Have you seen someone has already started one which you might be interested in here: https://forum.lvgl.io/t/lv-gui-designer-a-drag-and-drop-simple-littlevgl-gui-designer-built-with-littlevgl

But if you plan to continue its development I’d be interested in knowing what language you are developing it in?

Yep, gonna continue with it, as I have some requirements beyond simply outputting c.

I am doing it in C#, once .netcore allows for Forms across platforms (Coming soon), it will be cross platform.

I was thinking about creating an editor in C# too, create a dll of the littlevGL library along with hooks for the sdl.

How were you planning on interfacing with the library?

I was thinking of pinvoking as a viewer.

Once I get some of the foundational kinks ironed out, Ill slap it up on my github, and everyone can hack on it.

Curiously waiting to see it!

cc @kaiak

Here is an early view of it.

So, the drawing surface has a few interesting notes:

  1. Im not SUPER concerned about the items looking EXACTLY right there. They are closeish. Eventually ill make them look much closer
  2. The Editor Tools is sepeerated into 2 windows:
    A) Tools (Widgets from LittleVGL, and eventually custom widgets created in the tool)
    B) Properties for the widgets, this is all the different configuration items for a widget (For example Color or Text)
  3. Finally on the Drawing Surface there is a TreeView that shows the hierarchy. This allows for a few things:
    A) Selecting an item (vs clicking on the drawing surface), which gives you the ability to view/change properteties. Move it or resize it.
    B) Moving items within the treeview, this allows you to reparent them

And also, ive only been working on it since Sunday :slight_smile:

Looks like a good start but why isnt the drawing surface the simulation from the sdl library? That way it is a true wysiwyg?

I agree. While this would definitely work if you were just looking to customize the layout of the elements, the advantage of other solutions like @kaiak’s is that you can see what the finished GUI would look like.

I do really like the tree view though, especially if you can re-arrange them (we use quite a lot of nested widgets).

I feel your current solution, of having your own ‘representation’ of the widgets, will make styles/themes hard work as you will have to re-implement what is already in the actual library.

If I get time over the weekend I might try to tie a very simple C# winforms app in with the existing VS simulation to provide a few simple calls to add widgets.
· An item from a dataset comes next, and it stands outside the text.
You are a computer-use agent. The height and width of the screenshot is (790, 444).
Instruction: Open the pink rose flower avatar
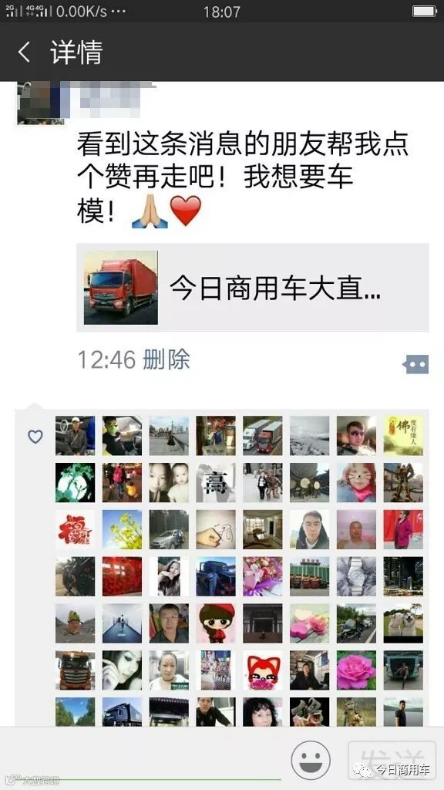356,670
You could then integrate this into your project if that is something you wanted to try!

Well I was intending to have both options.

Essentially this was my plan:

  1. FInish the representations via winforms
  2. Have a on the fly SDL window that gets updated as items get changed in the form
  3. Add a theme editor

My goal is to get a V0.5 out on GitHub and hopefully have the members of the community add features

@rohmer My question would be why do you need both? aren’t you making work for yourself?
I don’t see what your winforms version will give you that the SDL won’t!

Ok, decided to get the other guys work and get it working well. Going to add the tree view to it as well.

Right now it crashes a lot. Lots of null pointers :frowning:

@rohmer Are you looking at the latest, web-based version?

No, for 2 reasons.

  1. I dont know python (Lesser reason)
  2. C/C++ code I need to write for the serialization/deserialization and factory will be portable to the project I am actually doing this for

Here are my plans.

First of all as it works now:

I am going to rewrite 2 major pieces this weekend:

  1. The toolbox
    A. I am going to add all of the different widgets supported by LVGL (Easy)
    B. I am going to make it a tab view with 3 tabs:
    • Widgets
    • Dialogs
    • Custom Widgets
  2. The layer view, I am going to create a treeview container for this so that it is:
    A. Easy to see relationships
    B. Prunable (You can delete something, and then its children)
    C. Graftable (You can move something and its children and attach them to a different node)

I also have this all running out of a visual studio project, and will create a cmake project as well.